# What you will do:
**a.** Edit the passage on financial advice regulation so that everything from "The regulatory framework" down to "life insurance sales)." is given again with "churning" changed to "product switching".
**b.** Answer these questions using the piece on financial advice regulation:
(i) Which university ran the Diploma of Financial Planning?
(ii) What term were planners told to use instead of "financial plan"?
(iii) What did ASIC introduce that said any course was adequate if the licensee was satisfied?
**c.** Write the next part of the piece on financial advice regulation, picking up after its final sentence.

+++ Provided text

The regulatory framework for financial advice and planning has the same origins as financial advice and planning itself – the sale of life insurance and, later, investment products.
In the past, up-front commissions were high and churning was rife. The increased focus on the disclosure of fees being charged to the client’s account was a reasonable solution to the problem and certainly had the effect of reducing churning (perhaps not so much with life insurance sales).
Back then, the switching of financial products was easy, and the multiple charging of up-front commissions was a genuine problem that needed to be dealt with.
The industry’s solution to the problem of churning was to start to pay a trail commission in the hope that it would disincentivise the constant rolling of products. This change certainly did have the effect of reducing the churning, but the disclosure was a one-time disclosure. It was never intended to be a fee for service, and this is perhaps why the regulator excluded these payments from the FDS requirements for so long.
The Statement of Advice became the primary disclosure document, and we were told to stop calling our financial plan a financial plan and instead use the specified but legalistic term “Statement of Advice”.
As a disclosure document, it was taken over by the lawyers who to this day insist that if something is disclosed, there is no responsibility for it – despite the courts and other lawyers insisting that this is not the case. Hence the document morphed from a simple document that outlined what was being recommended into a legal document that often ran to over 100 pages.
Don’t get me wrong, this is not all the fault of the lawyers. Advisers and planners started charging fees for the preparation of this document, and often these fees were not justified by the value of the recommendations, and so they began to charge based on ‘weight’. A big thick document must be worth at least three or four thousand dollars – right?
And then there is the issue of education. We got it quite right towards the end of the last century when the Diploma of Financial Planning was the pre-eminent qualification. Run by a University (Deakin) and sponsored by the FPA or taught at the Securities Institute of Australia by experienced industry leaders on a face to face basis. It was a full eight-unit program that covered all the main areas of financial planning and advice.
Then the Federal Government opened up the Registered Training Organisation (RTO) debacle, and the free-for-all race to bottom began. Why do an eight-unit two-year diploma when you can do the ‘same’ diploma in 6 months (or four weeks)? Even ASIC got in on the act by introducing RG146 which said that any course was adequate provided that the licensee was satisfied – effectively wiping their hands from any form of quality control. Many still did the full eight-unit diploma, but they were being undermined by the ‘new standard’ of RG146.

++++++
+++ Data records

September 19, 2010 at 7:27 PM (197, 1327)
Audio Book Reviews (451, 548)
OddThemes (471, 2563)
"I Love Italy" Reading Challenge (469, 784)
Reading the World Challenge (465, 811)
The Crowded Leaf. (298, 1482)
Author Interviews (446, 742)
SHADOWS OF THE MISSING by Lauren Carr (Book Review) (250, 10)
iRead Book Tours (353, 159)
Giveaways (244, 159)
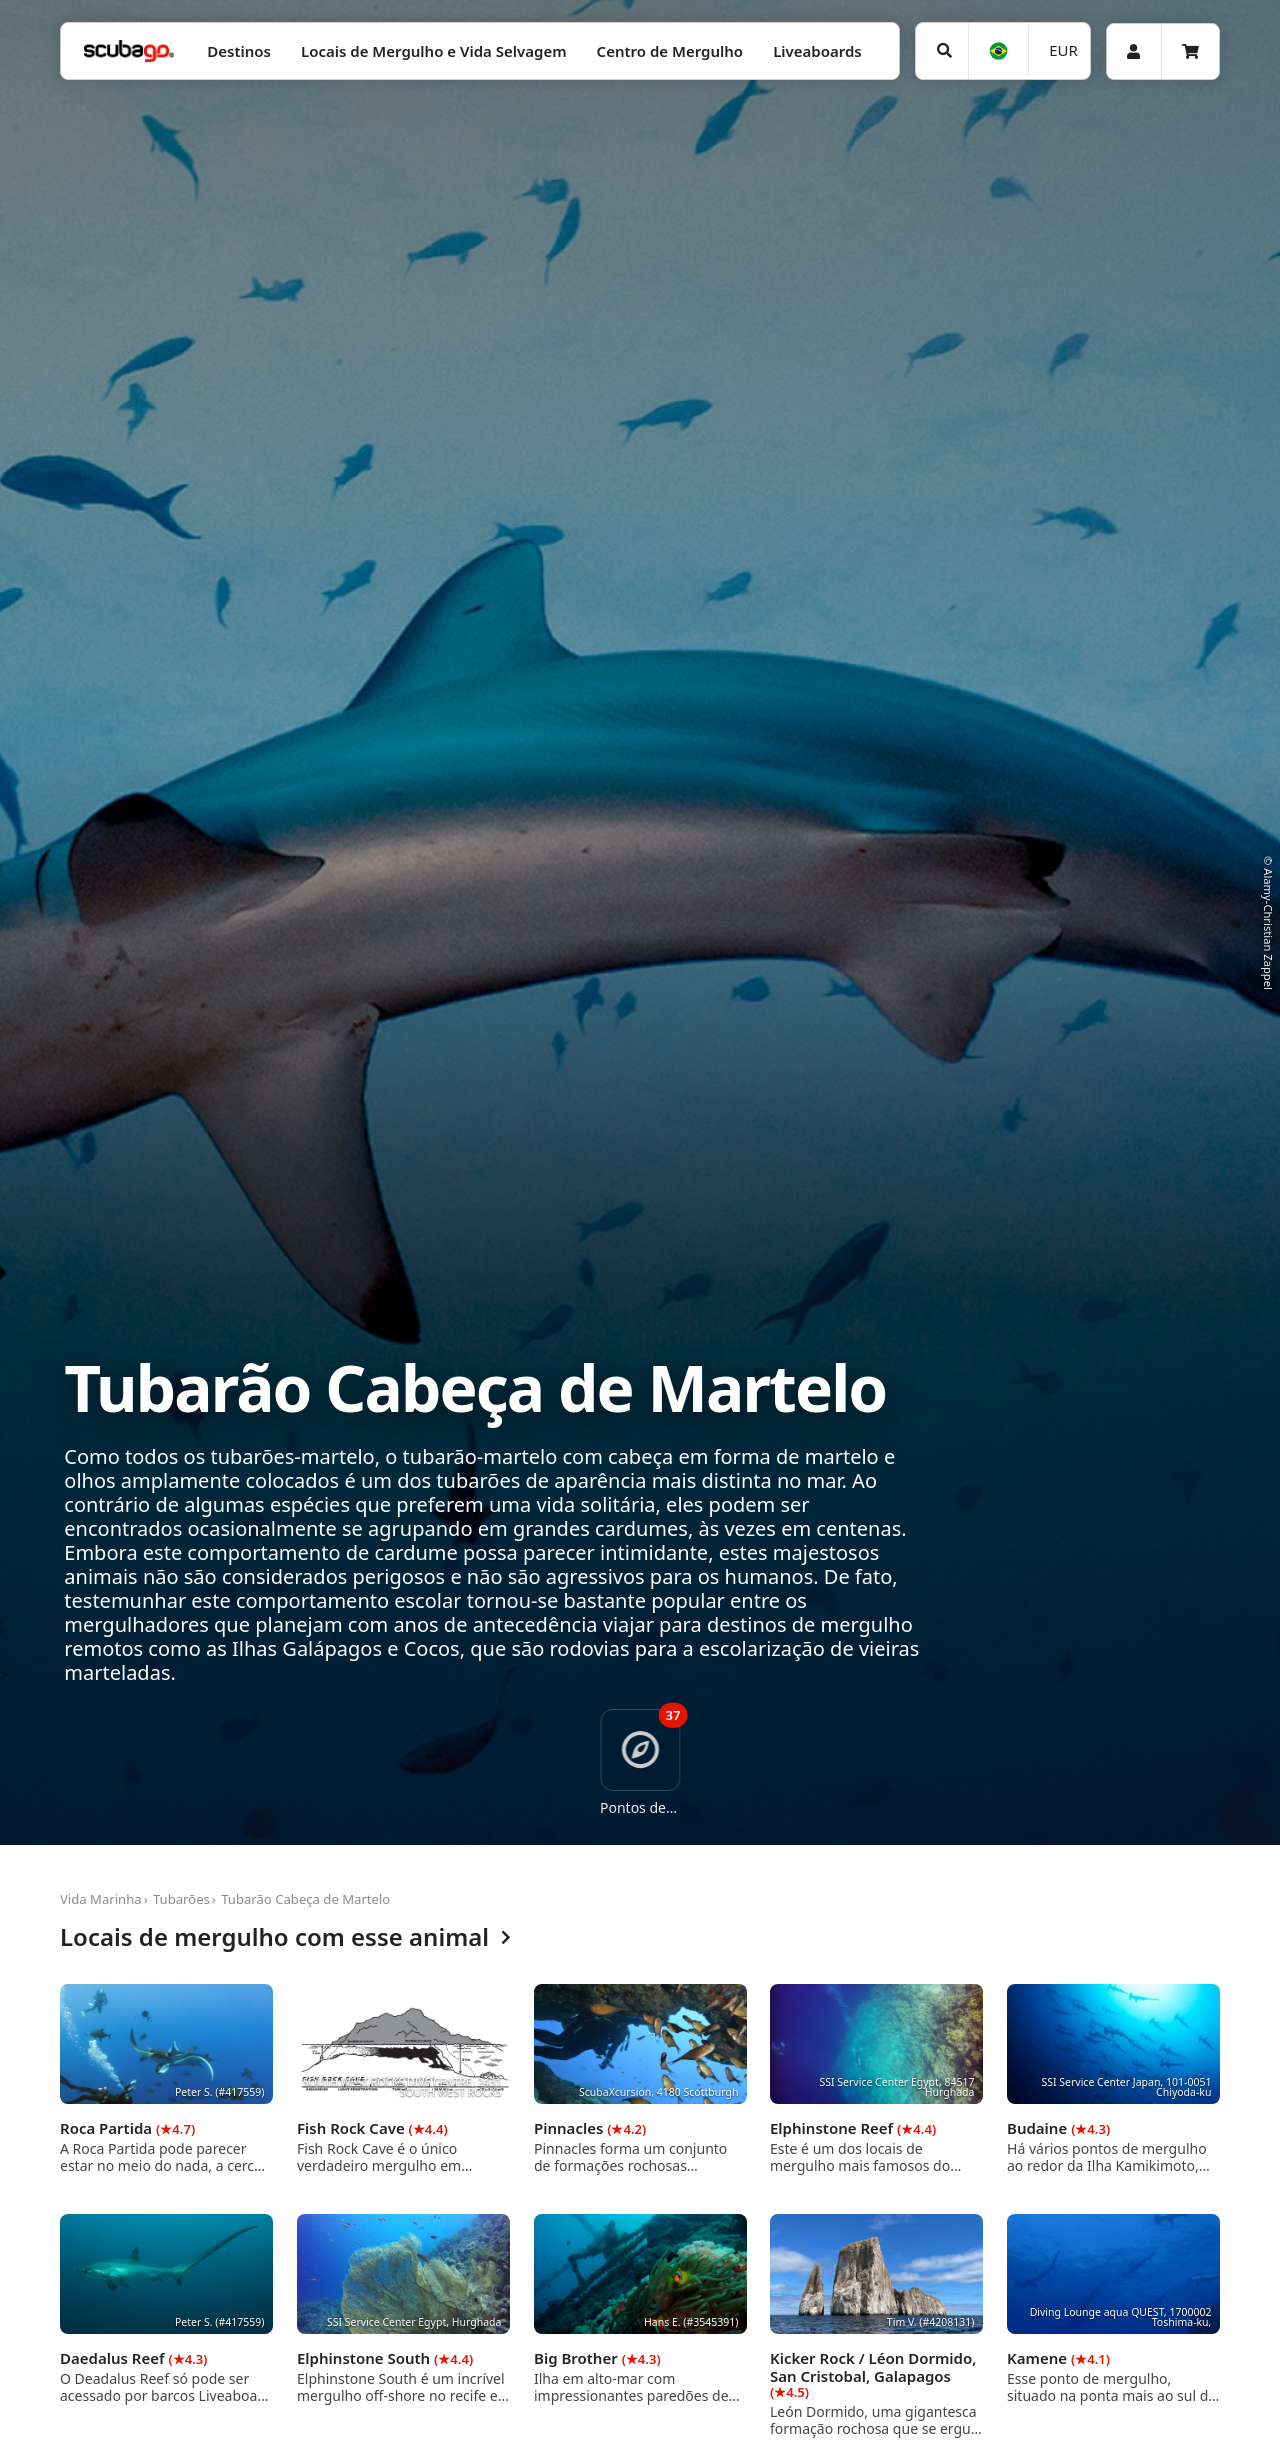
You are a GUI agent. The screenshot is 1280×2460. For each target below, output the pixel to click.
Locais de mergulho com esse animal (285, 1937)
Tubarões (181, 1899)
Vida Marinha (101, 1899)
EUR (1063, 50)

++++++

# Solved tasks:
**a.**
The regulatory framework for financial advice and planning has the same origins as financial advice and planning itself – the sale of life insurance and, later, investment products.
In the past, up-front commissions were high and product switching was rife. The increased focus on the disclosure of fees being charged to the client’s account was a reasonable solution to the problem and certainly had the effect of reducing product switching (perhaps not so much with life insurance sales).

**b.**
(i) Deakin
(ii) "Statement of Advice"
(iii) RG146

**c.**
So that’s the history lesson – where to from here?
Well – up-front commissions are a thing of the past as they are banned regarding superannuation and investments. Commissions for life insurance recommendations have been standardised and reduced significantly, which overcomes one of the main issues with commissions – the allegation that agency theory suggests where advisers look for the products that pay the highest commission. I realise that there is still an issue of potentially over-selling insurance, but this is much less likely in the era of the best interest duty.
Trailing commissions have all but ended, and many advisers have moved to a ‘fee for service’ method of charging clients. Disclosure of these fees has become either once, twice or thrice-yearly, and there is a definite move towards annual disclosure and engagement.
Education is being substantially increased technically, although the majority of professional advisers will find it difficult to learn anything materially from the current courses on offer as these courses, despite being degree level or equivalent, offer less relevant information than the original DFP from 20 years ago.
Notwithstanding this, at the end of this year or next, we will have all proved that we could act ethically and understand the regulatory framework that we have been working within for the past number of years.
Well, if we have removed the major issues surrounding agency theory, increased the educational standards to a degree level, removed commissions in all but a very limited way and demonstrated that we understand ethics and regulation – surely it is time for financial planning professionals to begin the process of self-regulation.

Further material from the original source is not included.